Ainda falta a chancela da Câmara dos Deputados, mas a aprovação da autonomia formal do Banco Central (BC) no Senado, na terça-feira (3), encaminha o final de uma novela de quase 30 anos no Brasil. A abertura do caminho da decisão ajudou, inclusive, a reduzir a cotação do dólar e a pressão sobre os juros futuros.
No texto que vai à apreciação dos deputados, há duas surpresas: o atual presidente, Roberto Campos Neto, poderá ficar até nove anos no cargo e o BC do Brasil vai se tornar mais parecido com o Federal Reserve (Fed), o BC dos Estados Unidos (veja detalhes abaixo).
Em tese, a autonomia do Banco Central é importante por blindar seu presidente e a diretoria de interferências indevidas do governante de ocasião. Na prática, não poderia ter vindo em melhor momento, dado o clima de desconfiança que cerca a política fiscal brasileira e a falta de articulação para tocar as reformas estruturais necessárias para reequilibrar as finanças públicas e privadas.
Atualmente, o presidente do BC é nomeado pelo presidente, normalmente logo depois da eleição. Se tudo der certo, fica até o final do mandato e pode alongar a permanência caso o chefe de Estado se reeleja.
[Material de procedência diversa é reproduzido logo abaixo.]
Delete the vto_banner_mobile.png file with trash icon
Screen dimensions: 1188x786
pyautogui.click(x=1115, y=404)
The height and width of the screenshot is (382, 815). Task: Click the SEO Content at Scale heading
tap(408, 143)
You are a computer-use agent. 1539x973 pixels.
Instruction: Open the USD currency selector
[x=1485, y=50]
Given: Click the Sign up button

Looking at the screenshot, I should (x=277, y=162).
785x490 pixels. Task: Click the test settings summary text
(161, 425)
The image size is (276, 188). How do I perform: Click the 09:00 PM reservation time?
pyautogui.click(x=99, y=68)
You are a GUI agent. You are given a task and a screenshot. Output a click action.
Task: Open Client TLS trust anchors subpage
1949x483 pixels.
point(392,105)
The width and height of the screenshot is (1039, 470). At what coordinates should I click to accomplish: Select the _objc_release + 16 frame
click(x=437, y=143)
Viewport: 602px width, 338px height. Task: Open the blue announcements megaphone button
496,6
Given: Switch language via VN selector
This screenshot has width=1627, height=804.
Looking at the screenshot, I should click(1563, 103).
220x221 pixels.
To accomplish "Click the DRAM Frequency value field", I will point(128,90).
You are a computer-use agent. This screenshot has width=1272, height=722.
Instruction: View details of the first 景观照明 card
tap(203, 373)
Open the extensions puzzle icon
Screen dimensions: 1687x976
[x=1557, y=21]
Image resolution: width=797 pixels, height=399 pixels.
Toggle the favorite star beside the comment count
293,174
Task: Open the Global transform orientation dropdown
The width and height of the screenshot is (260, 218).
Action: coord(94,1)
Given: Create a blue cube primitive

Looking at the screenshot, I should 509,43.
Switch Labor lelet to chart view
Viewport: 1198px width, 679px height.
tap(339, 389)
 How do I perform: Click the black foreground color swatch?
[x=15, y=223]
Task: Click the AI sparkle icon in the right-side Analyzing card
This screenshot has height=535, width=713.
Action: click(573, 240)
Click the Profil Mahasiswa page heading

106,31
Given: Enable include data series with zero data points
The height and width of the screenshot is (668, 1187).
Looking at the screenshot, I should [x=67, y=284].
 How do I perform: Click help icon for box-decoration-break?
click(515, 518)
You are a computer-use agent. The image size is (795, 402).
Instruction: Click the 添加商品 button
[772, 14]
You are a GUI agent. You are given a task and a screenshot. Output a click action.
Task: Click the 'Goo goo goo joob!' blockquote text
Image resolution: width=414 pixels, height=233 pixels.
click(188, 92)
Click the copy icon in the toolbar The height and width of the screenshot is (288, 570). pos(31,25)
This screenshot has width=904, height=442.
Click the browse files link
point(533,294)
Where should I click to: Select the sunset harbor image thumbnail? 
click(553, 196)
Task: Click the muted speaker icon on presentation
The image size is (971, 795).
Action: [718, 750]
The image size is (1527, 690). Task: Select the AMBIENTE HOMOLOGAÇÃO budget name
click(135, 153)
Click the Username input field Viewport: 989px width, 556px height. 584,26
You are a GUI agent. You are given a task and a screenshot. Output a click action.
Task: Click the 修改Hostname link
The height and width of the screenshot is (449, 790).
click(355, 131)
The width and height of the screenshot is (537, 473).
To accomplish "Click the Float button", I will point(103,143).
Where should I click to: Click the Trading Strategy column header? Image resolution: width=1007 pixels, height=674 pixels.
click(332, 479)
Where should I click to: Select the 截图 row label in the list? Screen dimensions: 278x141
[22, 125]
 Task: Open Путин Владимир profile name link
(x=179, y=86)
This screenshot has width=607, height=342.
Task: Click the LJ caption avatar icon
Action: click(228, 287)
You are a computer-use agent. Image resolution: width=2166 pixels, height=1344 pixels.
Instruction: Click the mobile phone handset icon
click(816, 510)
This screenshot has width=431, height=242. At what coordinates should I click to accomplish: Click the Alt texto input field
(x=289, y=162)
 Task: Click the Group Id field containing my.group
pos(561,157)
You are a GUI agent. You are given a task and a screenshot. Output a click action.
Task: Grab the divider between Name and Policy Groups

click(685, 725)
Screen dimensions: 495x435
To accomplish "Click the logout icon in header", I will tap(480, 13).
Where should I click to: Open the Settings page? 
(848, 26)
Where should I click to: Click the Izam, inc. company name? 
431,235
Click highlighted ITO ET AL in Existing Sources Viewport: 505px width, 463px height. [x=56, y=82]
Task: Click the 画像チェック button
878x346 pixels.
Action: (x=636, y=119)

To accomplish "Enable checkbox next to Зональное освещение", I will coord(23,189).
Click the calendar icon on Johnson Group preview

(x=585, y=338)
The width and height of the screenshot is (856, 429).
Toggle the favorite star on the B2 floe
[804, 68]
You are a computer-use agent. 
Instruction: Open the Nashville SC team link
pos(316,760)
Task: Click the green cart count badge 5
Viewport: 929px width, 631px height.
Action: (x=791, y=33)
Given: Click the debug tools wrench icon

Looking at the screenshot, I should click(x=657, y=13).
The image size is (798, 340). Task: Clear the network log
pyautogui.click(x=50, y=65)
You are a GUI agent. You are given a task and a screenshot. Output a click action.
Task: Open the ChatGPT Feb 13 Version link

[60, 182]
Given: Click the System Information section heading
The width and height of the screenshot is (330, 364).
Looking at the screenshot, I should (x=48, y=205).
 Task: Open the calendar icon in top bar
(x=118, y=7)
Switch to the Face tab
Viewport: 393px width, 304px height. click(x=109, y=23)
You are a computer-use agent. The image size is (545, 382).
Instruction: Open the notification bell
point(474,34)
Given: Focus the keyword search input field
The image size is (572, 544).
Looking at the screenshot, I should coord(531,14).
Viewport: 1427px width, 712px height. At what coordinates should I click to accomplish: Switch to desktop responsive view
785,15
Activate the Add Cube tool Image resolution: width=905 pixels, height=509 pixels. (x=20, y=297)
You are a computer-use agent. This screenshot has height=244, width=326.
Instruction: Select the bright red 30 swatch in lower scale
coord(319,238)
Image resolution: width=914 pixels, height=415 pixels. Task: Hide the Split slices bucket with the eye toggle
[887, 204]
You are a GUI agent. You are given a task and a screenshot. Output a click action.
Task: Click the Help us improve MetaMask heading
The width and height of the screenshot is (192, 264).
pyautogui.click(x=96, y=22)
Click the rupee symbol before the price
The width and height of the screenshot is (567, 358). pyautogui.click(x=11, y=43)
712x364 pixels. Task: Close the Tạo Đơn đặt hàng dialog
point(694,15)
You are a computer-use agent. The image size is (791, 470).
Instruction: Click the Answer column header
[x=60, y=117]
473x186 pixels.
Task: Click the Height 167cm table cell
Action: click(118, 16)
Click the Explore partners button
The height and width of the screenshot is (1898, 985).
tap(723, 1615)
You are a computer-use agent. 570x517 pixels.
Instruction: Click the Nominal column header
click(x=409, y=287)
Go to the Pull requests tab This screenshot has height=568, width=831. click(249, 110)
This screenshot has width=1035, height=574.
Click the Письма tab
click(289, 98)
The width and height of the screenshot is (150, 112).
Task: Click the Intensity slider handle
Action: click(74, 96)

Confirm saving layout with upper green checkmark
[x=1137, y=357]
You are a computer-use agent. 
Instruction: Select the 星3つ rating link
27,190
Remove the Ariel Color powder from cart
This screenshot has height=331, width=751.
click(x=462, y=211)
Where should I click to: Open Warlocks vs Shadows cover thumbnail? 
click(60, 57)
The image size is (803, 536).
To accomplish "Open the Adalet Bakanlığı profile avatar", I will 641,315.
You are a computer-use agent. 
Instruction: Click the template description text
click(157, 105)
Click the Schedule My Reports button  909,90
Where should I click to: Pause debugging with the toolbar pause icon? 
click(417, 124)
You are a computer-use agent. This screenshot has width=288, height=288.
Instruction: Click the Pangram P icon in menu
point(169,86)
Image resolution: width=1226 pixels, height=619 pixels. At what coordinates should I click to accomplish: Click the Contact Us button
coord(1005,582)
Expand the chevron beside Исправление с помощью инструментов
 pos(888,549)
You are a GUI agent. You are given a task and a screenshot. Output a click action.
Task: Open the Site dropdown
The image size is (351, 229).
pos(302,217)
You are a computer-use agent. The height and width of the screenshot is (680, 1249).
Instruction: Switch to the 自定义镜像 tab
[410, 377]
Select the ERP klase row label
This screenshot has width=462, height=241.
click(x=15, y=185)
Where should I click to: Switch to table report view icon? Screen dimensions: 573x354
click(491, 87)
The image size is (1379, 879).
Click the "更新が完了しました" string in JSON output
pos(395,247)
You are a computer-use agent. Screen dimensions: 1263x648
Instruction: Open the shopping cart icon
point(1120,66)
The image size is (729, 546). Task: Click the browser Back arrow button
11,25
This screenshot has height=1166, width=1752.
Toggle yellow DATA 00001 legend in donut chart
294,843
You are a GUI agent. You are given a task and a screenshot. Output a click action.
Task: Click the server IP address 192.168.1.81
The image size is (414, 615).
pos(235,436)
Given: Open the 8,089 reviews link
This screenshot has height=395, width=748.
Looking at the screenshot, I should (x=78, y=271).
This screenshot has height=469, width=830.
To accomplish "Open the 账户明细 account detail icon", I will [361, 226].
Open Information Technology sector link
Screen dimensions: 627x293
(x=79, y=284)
Com o texto aprovado, haverá descasamento entre os períodos. São os chamados "mandatos não coincidentes": o cargo do presidente do BC, de quatro anos, será mantido até o segundo ano do próximo governo. É isso que abre a possibilidade de que Campos Neto fique no cargo até 2028, caso Jair Bolsonaro se reeleja.
Outra mudança, que na prática oficializa o que já ocorre na prática é adoção da chamada "dupla missão" do Banco Central. Conforme as regras, o único compromisso do BC do Brasil é controlar a inflação. Nos Estados Unidos, o Fed precisa conciliar o monitoramento dos preços com a busca do pleno emprego, ou seja, também tem a responsabilidade de olhar para o crescimento da economia.
Na prática, desde o final da presidência de Ilan Goldfajn, na gestão Temer, o BC vem atuando com um olho na inflação e outro no estímulo econômico por meio da redução do juro básico. Isso se aprofundou no mandato de Roberto Campos Neto e se consolidou durante a pandemia. A necessidade de estímulo à economia passou a fazer parte de quase todos os comunicados e atas do BC nos últimos meses. Apesar de apenas formalizar o que já ocorrer na prática, a medida é importante porque assinala uma mudança na maturidade do sistema financeiro.
Entenda as mudanças
Autonomia: há diferença entre "autonomia" e "independência". O BC do Brasil não será independente para definir suas próprias metas, que seguem sendo decididas pelo Conselho Monetário Nacional (CMN), formado pelo presidente do BC, o ministro da Economia e o secretário especial da Fazenda. O que caracteriza a autonomia é a impossibilidade de demissão sumária pelo presidente da República. Se houver necessidade de troca, terá de ser aprovada no Senado.
Papel do BC: a estabilidade de preços continua a ser o principal objetivo, mas também terá de fomentar o pleno emprego, além de zelar pela eficiência do sistema financeiro e suavizar flutuações da atividade econômica. Se houver conflito entre essas missões. prevalece a de controlar a inflação.
Mandatos: serão fixos, de quatro anos, para o presidente e a diretoria do BC, e não vão coincidir com o do presidente da República. O presidente do BC passará a assumir no terceiro ano de mandato do chefe de Estado, como já ocorre nos Estados Unidos. Cada diretor poderá ser reconduzido ao cargo uma única vez.
Sem status de ministro: para "compensar" a falta de autonomia, hoje o presidente do BC tem status de ministro, apesar de estar subordinado ao Ministério da Economia. Com a autonomia, perde esse status e se desvincula do ministério.